▶ _DIRECTION_: Extract the lines of the data running from the line with "The height and width of the screenshot is (484, 700)." up to and including the line with "should pyautogui.click(x=128, y=202).", and reproduce them verbatim.

(Excerpt from a dataset)
________________________________________
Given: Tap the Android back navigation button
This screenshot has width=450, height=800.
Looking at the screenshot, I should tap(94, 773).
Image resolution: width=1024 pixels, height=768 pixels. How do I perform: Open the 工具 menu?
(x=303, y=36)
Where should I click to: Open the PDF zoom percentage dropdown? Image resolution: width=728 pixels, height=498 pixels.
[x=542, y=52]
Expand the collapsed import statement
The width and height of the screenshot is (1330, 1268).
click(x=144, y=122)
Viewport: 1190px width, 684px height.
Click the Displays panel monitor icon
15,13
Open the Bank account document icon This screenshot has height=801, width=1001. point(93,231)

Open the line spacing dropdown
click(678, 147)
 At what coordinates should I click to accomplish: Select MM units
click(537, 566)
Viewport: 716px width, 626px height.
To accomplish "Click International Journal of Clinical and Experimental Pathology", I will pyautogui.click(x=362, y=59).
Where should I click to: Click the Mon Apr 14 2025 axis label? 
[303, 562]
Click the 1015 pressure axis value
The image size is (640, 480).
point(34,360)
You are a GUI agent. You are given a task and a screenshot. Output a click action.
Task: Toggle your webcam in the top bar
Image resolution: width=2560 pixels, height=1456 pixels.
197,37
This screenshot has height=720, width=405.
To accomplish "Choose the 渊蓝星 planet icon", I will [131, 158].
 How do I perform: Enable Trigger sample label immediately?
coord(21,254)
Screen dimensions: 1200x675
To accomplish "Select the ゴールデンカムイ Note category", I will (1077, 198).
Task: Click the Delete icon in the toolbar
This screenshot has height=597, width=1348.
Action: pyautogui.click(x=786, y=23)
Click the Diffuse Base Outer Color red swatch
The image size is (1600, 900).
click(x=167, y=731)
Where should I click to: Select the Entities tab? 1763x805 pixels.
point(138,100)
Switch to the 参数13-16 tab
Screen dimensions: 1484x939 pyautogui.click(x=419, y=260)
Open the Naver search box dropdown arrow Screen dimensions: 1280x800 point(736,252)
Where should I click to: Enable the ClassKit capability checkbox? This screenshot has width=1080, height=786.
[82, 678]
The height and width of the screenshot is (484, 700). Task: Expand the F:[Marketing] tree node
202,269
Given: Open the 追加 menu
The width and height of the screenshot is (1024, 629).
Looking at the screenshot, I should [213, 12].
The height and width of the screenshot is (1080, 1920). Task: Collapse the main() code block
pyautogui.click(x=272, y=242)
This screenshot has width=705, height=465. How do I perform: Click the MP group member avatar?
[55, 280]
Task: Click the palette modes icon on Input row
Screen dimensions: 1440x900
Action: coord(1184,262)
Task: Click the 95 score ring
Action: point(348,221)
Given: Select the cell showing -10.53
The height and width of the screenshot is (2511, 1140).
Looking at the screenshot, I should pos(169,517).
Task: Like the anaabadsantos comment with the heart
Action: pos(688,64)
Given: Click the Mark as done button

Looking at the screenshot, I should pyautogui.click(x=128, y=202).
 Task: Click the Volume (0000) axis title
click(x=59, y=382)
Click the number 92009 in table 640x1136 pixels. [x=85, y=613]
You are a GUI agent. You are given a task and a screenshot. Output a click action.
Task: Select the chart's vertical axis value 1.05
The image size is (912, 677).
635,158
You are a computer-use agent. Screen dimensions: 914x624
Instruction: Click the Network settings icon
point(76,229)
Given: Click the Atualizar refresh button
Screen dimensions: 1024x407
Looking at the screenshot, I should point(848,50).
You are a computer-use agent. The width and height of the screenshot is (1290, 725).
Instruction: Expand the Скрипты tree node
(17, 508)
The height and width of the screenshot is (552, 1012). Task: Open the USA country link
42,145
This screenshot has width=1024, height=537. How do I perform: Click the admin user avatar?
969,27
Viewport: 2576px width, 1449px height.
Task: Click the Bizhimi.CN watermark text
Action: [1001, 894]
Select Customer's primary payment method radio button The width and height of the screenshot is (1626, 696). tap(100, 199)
________________________________________
▶ _ANSWER TO THE EXERCISE_:
The height and width of the screenshot is (484, 700). Task: Expand the F:[Marketing] tree node
202,269
Given: Open the 追加 menu
The width and height of the screenshot is (1024, 629).
Looking at the screenshot, I should [213, 12].
The height and width of the screenshot is (1080, 1920). Task: Collapse the main() code block
pyautogui.click(x=272, y=242)
This screenshot has width=705, height=465. How do I perform: Click the MP group member avatar?
[55, 280]
Task: Click the palette modes icon on Input row
Screen dimensions: 1440x900
Action: coord(1184,262)
Task: Click the 95 score ring
Action: point(348,221)
Given: Select the cell showing -10.53
The height and width of the screenshot is (2511, 1140).
Looking at the screenshot, I should pos(169,517).
Task: Like the anaabadsantos comment with the heart
Action: pos(688,64)
Given: Click the Mark as done button

Looking at the screenshot, I should pyautogui.click(x=128, y=202).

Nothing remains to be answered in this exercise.